| Problems |
1 – In the OTel Collector text, what action is applied to the db.statement attribute?
2 – Name every exporter that the OTel Collector text defines under its exporters key.
3 – Extend the OTel Collector text, starting right after its final comment line.

| Text block |

>> start

OTel Collector as Pipeline

The Collector receives telemetry, processes it, and exports to backends. This decouples your app from exporters.

# otel-collector-config.yaml - Production Collector
receivers:
  otlp:
    protocols:
      grpc:
        endpoint: 0.0.0.0:4317
      http:
        endpoint: 0.0.0.0:4318

processors:
  batch:
    send_batch_size: 1024
    timeout: 10s
  
  memory_limiter:
    check_interval: 1s
    limit_mib: 512
    spike_limit_mib: 128
  
  # Filter sensitive data
  attributes:
    actions:
      - key: http.request.body
        action: delete
      - key: db.statement
        action: hash_sha256

exporters:
  jaeger:
    endpoint: http://jaeger:14250
  
  prometheus:
    endpoint: 0.0.0.0:8888
    namespace: app_
  
  otlp:
    client:
      endpoint: localhost:4317

extensions:
  health_check:
    endpoint: 0.0.0.0:13133

service:
  extensions: [health_check]
  pipelines:
    traces:
      receivers: [otlp]
      processors: [memory_limiter, batch, attributes]
      exporters: [jaeger, otlp]
    
    metrics:
      receivers: [otlp]
      processors: [memory_limiter, batch]
      exporters: [prometheus, otlp]

Exporting to Jaeger/Tempo/Datadog

Configure your SDK to export to the Collector (or directly to backends).

// exporter-config.ts - Export to different backends
import { OTLPTraceExporter } from '@opentelemetry/exporter-trace-otlp-http';
import { OTLPMetricExporter } from '@opentelemetry/exporter-metrics-otlp-http';
import { NodeSDK } from '@opentelemetry/auto-instrumentations-node';

// Export to OTel Collector (handles Jaeger, Tempo, Datadog)

>> end

| Dataset extract |
>> start

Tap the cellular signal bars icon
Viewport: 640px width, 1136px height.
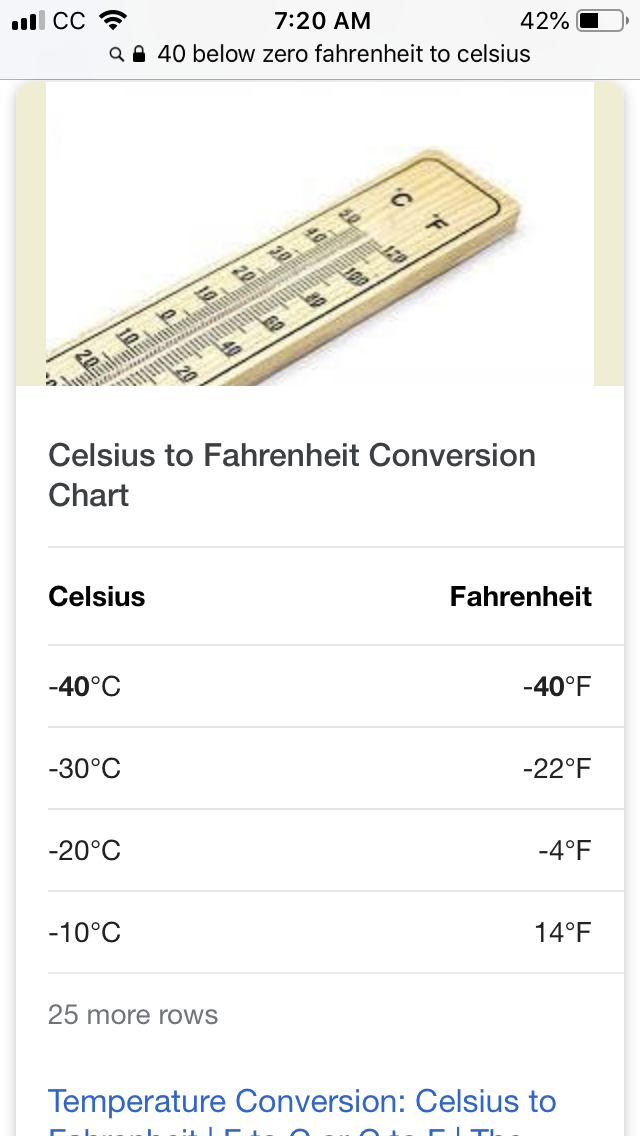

>> end

| Answers for the exercise |
1 – hash_sha256

2 – jaeger, prometheus, otlp

3 –
const traceExporter = new OTLPTraceExporter({
  url: process.env.OTEL_EXPORTER_OTLP_ENDPOINT || 'http://localhost:4318',
  headers: {
    'Authorization': `Bearer ${process.env.OTEL_AUTH_TOKEN}`,
  },
});

const metricExporter = new OTLPMetricExporter({
  url: process.env.OTEL_EXPORTER_OTLP_ENDPOINT || 'http://localhost:4318',
});

// Or export directly to Datadog
import { DatadogExporter } from '@opentelemetry/exporter-datadog';

const datadogExporter = new DatadogExporter({
  agentHost: process.env.DD_AGENT_HOST || 'localhost',
  agentPort: parseInt(process.env.DD_TRACE_AGENT_PORT || '8126'),
  service: 'api-service',
  env: process.env.NODE_ENV || 'development',
  version: '1.0.0',
});

const sdk = new NodeSDK({
  traceExporter: datadogExporter,
});

sdk.start();

Baggage for Cross-Service Context

Baggage carries metadata across service boundaries without spans. Use for user ID, request ID, or customer tier.

// baggage-context.ts - Propagate user context
import { baggage, context } from '@opentelemetry/api';

export function setUserBaggage(userId: string, customerId: string) {
  let b = baggage.getBaggage(context.active()) || baggage.createBaggage({});
  
  b = b.setEntry('user.id', { value: userId });
  b = b.setEntry('customer.id', { value: customerId });
  
  return baggage.setBaggage(b);
}

export function getUserBaggage() {
  const b = baggage.getBaggage(context.active());
  if (!b) return {};
  
  return {
    userId: b.getEntry('user.id')?.value,
    customerId: b.getEntry('customer.id')?.value,
  };
}

// Usage in middleware
import express from 'express';

app.use((req, res, next) => {
  const userId = req.user?.id || 'anonymous';
  const customerId = req.headers['x-customer-id'] as string || 'unknown';
  
  setUserBaggage(userId, customerId);
  next();
});

// Access in service
export async function processRequest() {
  const { userId, customerId } = getUserBaggage();
  console.log(`Processing for user ${userId}, customer ${customerId}`);
}

Sampling Strategies (Tail-Based for Errors)

Sampling reduces data volume. Tail-based sampling retains all error traces, useful for debugging.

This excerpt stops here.